▸ Entries shown
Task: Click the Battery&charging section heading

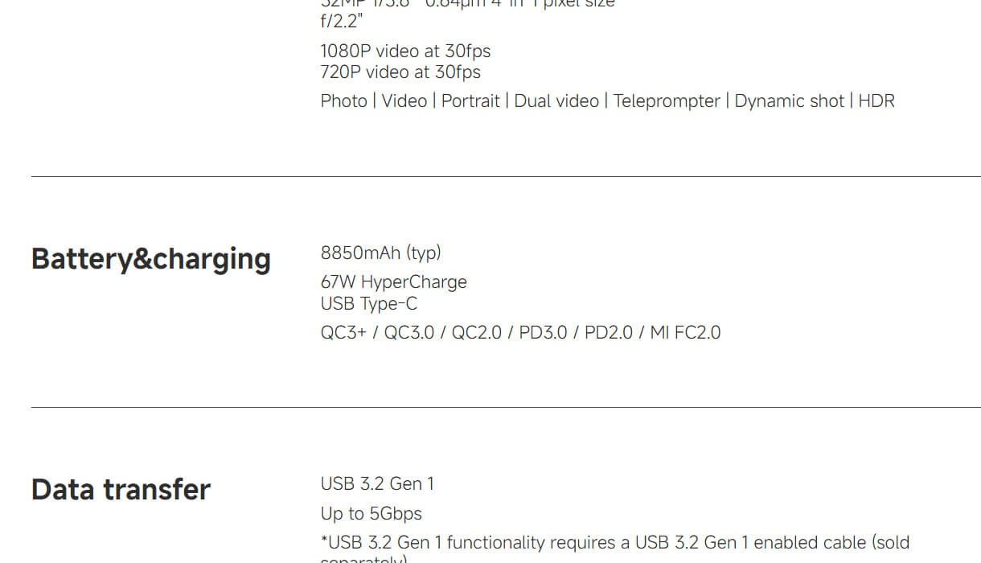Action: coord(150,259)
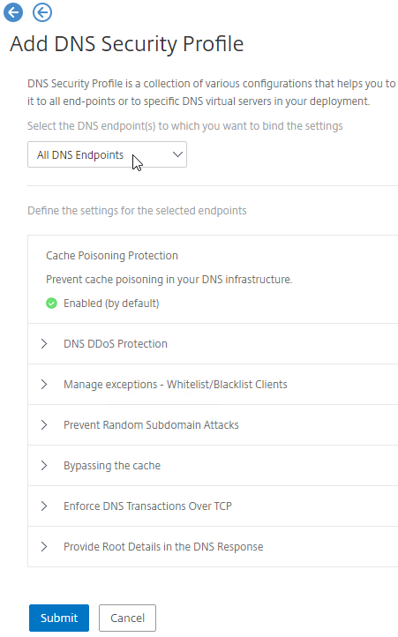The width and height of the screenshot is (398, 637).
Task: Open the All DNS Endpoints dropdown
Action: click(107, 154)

▸ Work order
Print the records again exactly, pictures excluded.

▸ Answer box
Task: Click the Battery&charging section heading

Action: coord(150,259)
The width and height of the screenshot is (398, 637).
Task: Open the All DNS Endpoints dropdown
Action: click(107, 154)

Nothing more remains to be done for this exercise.